Insanely fast Cython lookup dicts for tedious datatypes (useful for Sports betting)
Project description
Insanely fast Cython lookup dicts for tedious datatypes (useful for Sports betting)
Analyzing sports league data often involves complex operations, especially when dealing with team lineups and match statistics.
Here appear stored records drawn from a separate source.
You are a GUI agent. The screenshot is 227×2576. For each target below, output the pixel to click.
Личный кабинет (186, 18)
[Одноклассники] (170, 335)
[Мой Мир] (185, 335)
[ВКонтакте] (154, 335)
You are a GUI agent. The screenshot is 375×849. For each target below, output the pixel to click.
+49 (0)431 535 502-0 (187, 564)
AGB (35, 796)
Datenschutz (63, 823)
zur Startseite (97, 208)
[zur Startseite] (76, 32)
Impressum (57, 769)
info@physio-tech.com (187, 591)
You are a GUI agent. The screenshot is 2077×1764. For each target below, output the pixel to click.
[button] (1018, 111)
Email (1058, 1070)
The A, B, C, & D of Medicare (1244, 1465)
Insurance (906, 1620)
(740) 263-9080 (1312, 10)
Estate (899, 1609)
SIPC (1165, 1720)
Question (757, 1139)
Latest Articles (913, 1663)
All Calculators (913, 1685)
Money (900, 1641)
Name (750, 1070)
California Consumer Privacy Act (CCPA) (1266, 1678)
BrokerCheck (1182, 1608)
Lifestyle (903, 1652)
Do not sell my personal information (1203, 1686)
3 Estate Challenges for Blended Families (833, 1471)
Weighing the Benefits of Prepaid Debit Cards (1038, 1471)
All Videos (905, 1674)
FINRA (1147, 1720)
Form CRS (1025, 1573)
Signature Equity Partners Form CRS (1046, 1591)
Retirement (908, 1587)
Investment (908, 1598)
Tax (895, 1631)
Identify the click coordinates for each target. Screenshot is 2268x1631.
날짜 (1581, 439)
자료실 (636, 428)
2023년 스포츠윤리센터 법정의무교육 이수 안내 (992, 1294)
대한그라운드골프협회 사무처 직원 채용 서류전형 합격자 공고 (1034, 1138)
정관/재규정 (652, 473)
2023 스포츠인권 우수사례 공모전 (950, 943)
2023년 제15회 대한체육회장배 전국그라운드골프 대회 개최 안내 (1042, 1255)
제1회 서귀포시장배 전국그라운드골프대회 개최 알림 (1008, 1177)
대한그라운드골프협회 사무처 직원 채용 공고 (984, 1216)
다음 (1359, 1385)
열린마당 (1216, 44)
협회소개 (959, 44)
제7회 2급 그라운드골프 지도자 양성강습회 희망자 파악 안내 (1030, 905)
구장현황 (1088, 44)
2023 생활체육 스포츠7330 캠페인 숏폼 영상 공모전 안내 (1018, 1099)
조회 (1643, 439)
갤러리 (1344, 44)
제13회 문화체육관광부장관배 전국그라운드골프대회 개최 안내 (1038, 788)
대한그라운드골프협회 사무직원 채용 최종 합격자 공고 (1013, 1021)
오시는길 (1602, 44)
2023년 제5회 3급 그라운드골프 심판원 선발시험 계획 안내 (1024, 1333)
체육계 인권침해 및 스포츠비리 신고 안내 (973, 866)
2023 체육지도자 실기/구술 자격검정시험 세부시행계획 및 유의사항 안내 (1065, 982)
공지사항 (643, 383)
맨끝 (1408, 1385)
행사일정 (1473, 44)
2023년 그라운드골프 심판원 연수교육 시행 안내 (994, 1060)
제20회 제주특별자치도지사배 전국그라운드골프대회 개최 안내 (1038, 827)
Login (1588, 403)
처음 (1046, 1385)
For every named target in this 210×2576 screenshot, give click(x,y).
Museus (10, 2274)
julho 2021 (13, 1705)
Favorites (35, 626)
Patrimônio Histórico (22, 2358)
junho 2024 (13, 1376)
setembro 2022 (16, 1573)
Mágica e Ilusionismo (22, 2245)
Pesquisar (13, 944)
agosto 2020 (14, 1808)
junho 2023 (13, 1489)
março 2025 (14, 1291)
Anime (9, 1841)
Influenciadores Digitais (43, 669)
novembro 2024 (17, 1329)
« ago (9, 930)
The cythonlookupdicts library provides efficient and powerful tools, including LookUpDictMultiIndex and LookUpDictMultiValues and MultiIndexFinder, designed to streamline data retrieval, making it an ideal choice for sports analysts, coaches, and enthusiasts.
Tested against Windows / Python 3.11 / Anaconda
pip install cythonlookupdicts
Copy + Paste Code (Explanation below)
from cythonlookupdicts import (
LookUpDictMultiIndex,
LookUpDictMultiValues,
MultiIndexFinder,
)
reps = 5 # Generate some random data,
# Sample data: Teams and corresponding match statistics
_team_lineups = [
["TeamA", "Player1", "Player2"],
["TeamB", "Player3", "Player4"],
["TeamA", "Player1", "Player2"],
["TeamB", "Player3", "Player4"],
["TeamC", "Player5", "Player6"],
["TeamB", "Player3", "Player4"],
["TeamC", "Player5", "Player6"],
["TeamB", "Player3", "Player4"],
["TeamA", "Player1", "Player2"],
["TeamA", "Player1", "Player2"],
["TeamB", "Player3", "Player4"],
["TeamC", "Player5", "Player6"],
]
team_lineups = []
for h in range(reps):
team_lineups.extend(_team_lineups)
_match_results = [
{"goals_scored": 1, "goals_conceded": 2},
{"goals_scored": 3, "goals_conceded": 1},
{"goals_scored": 2, "goals_conceded": 0},
{"goals_scored": 1, "goals_conceded": 2},
{"goals_scored": 0, "goals_conceded": 1},
{"goals_scored": 3, "goals_conceded": 0},
{"goals_scored": 2, "goals_conceded": 1},
{"goals_scored": 1, "goals_conceded": 2},
{"goals_scored": 2, "goals_conceded": 0},
{"goals_scored": 1, "goals_conceded": 2},
{"goals_scored": 3, "goals_conceded": 1},
{"goals_scored": 2, "goals_conceded": 0},
]
match_results = []
for h in range(reps):
match_results.extend(_match_results)
# Create a LookUpDictMultiIndex instance for team lineups
team_lineup_index = LookUpDictMultiIndex(
team_lineups, match_results, ignore_exceptions=False
)
# Example: Get match results for specific team lineups
selected_lineups = [["TeamA", "Player1", "Player2"], ["TeamB", "Player3", "Player4"]]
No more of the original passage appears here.